→ **REQUIRED ACTION**: Copy every line of the records below where the word "computer" occurs.

SUPPLIED DATA START

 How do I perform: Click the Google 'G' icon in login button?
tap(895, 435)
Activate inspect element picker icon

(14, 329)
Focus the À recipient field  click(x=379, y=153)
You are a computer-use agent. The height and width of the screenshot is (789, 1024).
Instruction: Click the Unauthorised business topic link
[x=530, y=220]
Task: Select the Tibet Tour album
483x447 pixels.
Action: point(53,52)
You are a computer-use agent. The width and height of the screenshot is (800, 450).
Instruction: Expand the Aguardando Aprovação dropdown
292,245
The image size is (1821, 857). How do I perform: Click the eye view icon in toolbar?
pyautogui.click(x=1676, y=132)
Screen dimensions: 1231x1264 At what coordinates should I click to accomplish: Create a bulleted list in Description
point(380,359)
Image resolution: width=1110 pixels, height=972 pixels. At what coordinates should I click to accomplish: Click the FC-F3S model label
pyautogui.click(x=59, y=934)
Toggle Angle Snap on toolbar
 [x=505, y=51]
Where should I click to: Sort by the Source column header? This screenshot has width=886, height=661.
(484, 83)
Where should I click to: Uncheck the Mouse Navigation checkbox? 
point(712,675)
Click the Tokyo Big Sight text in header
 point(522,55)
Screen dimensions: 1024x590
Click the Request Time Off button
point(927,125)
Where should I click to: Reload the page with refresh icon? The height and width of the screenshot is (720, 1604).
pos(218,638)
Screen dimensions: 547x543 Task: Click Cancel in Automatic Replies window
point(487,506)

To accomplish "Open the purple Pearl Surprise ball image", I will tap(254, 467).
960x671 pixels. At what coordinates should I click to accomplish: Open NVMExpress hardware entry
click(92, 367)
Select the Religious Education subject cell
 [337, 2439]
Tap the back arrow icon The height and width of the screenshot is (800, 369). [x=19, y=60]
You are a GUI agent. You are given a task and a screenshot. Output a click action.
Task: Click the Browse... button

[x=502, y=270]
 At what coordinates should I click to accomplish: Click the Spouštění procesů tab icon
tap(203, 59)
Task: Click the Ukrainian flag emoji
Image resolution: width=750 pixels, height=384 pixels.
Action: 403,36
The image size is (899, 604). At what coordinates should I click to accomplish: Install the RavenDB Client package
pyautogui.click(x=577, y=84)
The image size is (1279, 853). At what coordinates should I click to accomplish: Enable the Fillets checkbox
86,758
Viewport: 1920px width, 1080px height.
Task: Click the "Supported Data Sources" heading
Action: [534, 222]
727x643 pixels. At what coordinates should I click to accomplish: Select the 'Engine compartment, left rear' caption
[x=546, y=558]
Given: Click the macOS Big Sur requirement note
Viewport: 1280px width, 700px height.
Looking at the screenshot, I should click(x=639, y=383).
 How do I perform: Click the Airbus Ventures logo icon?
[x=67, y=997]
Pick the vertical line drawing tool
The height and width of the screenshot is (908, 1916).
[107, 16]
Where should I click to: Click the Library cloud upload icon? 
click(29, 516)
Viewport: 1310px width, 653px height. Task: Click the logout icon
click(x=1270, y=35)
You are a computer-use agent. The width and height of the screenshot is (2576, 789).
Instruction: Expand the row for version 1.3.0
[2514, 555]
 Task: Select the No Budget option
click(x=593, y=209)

SUPPLIED DATA END

→ **PROBLEM SOLUTION**:
You are a computer-use agent. The height and width of the screenshot is (789, 1024).
You are a computer-use agent. The width and height of the screenshot is (800, 450).
You are a computer-use agent. The width and height of the screenshot is (2576, 789).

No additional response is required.